(Page excerpt):
+ + +

So, why would Bezos (or any man) pursue an actual relationship rather than beautiful escorts, if money and power make him feel entitled?

Because escorts are looked down on by society. "I banged a hot escort last night" isn't nearly the brag that "Sally from accounting blew me behind the mens room" is. Power is all about getting things without asking or paying for them; that's a big part of it, IMHO. If the stigma wasn't there, I suspect you'd see male infidelity rates go up and female go down; men would cheat more with prostitutes and not pursue "regular women" as much. I will say, when you travel to places where it's legal, particularly Asian countries, it's quite common and popular as "entertainment" for men.

And an even better question, does Bezos think he loves his AP right now? Or is he gaming her? And if so, why?

Who knows. It's certainly possible. It's also certainly possible this is just the first time he's been caught. And that he's used prostitutes before and this is his first A with a civilian. It's always very hard for me to believe, when you see these big splashy headlines that this is the "the first". Usually the story trickles out; oh yeah, and there was that time he was photographed with 6 women in the VIP room.. And that hot assistant that suddenly quit and got a 3M dollar settlement. And that housekeeper that they fired suddenly. That's the typical progression of cases like this, maybe not JB, who knows, he might be the exception.

+ + +

(Entries provided):

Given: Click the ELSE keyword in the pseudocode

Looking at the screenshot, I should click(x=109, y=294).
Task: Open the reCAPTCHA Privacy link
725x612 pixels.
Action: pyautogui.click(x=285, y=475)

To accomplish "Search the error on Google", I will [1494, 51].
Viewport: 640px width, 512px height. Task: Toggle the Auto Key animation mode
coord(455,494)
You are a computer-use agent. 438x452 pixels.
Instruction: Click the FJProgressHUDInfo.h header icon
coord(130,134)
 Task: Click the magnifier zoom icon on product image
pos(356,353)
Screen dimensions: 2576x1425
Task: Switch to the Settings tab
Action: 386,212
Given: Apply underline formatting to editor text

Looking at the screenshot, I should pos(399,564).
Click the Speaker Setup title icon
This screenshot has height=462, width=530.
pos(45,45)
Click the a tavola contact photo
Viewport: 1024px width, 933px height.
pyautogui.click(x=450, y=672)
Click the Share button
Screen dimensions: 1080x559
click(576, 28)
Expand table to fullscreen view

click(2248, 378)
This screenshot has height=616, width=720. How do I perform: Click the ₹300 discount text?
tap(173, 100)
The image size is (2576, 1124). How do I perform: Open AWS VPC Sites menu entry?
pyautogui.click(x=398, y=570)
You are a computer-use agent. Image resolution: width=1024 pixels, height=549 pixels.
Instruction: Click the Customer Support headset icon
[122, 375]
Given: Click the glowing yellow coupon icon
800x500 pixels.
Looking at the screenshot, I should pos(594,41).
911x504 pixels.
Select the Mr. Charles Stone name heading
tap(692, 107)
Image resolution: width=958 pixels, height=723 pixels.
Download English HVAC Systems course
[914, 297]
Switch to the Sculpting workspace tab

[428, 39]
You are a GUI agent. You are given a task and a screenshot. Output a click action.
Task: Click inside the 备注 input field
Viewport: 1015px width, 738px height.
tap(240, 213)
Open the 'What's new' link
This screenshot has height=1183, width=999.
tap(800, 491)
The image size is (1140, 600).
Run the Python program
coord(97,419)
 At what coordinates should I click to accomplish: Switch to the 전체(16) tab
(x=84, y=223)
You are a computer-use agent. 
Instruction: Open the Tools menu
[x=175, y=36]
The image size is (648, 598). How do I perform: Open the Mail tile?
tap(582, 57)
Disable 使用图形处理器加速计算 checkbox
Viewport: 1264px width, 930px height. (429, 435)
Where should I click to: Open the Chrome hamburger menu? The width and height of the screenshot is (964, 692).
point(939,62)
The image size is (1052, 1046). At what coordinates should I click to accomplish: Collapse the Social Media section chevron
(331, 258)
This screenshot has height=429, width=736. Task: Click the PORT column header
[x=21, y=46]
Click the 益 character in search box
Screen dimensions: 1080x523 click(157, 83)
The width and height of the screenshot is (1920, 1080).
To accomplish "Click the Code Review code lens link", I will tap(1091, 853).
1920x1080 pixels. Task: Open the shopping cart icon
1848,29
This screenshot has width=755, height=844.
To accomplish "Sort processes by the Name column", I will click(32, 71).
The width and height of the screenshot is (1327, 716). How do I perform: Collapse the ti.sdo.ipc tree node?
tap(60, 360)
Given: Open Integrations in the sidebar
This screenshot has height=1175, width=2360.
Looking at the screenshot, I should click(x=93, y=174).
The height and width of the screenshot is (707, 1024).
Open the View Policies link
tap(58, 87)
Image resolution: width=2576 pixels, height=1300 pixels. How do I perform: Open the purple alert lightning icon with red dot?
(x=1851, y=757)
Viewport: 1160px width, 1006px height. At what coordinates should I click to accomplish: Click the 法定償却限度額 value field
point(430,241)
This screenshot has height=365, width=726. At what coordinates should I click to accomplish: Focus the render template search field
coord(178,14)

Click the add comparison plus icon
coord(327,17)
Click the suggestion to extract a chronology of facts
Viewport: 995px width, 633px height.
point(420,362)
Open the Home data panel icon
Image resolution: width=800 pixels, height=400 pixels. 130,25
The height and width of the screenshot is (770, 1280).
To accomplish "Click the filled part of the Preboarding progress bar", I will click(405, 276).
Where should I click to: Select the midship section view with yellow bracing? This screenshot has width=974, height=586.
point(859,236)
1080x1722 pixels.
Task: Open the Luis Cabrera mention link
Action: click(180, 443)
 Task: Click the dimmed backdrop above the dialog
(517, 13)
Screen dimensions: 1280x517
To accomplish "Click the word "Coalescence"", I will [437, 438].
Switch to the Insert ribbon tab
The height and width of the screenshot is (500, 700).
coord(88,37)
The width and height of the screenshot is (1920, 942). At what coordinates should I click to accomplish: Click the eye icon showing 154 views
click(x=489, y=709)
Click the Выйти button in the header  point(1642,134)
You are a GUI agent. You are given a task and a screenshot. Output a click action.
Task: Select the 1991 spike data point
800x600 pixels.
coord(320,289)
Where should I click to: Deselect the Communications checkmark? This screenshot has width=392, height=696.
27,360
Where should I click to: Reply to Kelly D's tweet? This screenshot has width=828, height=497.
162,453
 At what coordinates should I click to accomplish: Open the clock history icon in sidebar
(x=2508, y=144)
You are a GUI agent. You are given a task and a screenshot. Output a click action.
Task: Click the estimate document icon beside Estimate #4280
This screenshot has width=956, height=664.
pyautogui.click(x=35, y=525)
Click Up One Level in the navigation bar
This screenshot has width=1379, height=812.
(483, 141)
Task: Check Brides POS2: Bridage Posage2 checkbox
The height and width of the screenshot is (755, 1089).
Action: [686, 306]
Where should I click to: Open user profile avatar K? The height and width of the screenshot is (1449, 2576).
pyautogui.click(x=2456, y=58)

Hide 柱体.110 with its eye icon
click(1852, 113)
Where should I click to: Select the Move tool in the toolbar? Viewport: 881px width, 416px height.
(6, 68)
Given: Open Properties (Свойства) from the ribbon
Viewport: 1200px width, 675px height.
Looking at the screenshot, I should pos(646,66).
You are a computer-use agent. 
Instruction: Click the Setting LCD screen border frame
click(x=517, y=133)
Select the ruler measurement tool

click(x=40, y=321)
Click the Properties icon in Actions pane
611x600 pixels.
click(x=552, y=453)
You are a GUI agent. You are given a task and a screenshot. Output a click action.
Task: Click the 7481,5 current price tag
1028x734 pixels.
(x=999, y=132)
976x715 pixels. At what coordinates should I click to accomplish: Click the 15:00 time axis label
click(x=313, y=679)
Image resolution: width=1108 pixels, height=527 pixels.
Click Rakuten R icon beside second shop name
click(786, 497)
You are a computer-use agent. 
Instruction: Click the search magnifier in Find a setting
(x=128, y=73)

+ + +

(Stated task):
Quote everything from "And an even" down to "be the exception." in the passage about Bezos and infidelity, word for word.

(Task output):
And an even better question, does Bezos think he loves his AP right now? Or is he gaming her? And if so, why?

Who knows. It's certainly possible. It's also certainly possible this is just the first time he's been caught. And that he's used prostitutes before and this is his first A with a civilian. It's always very hard for me to believe, when you see these big splashy headlines that this is the "the first". Usually the story trickles out; oh yeah, and there was that time he was photographed with 6 women in the VIP room.. And that hot assistant that suddenly quit and got a 3M dollar settlement. And that housekeeper that they fired suddenly. That's the typical progression of cases like this, maybe not JB, who knows, he might be the exception.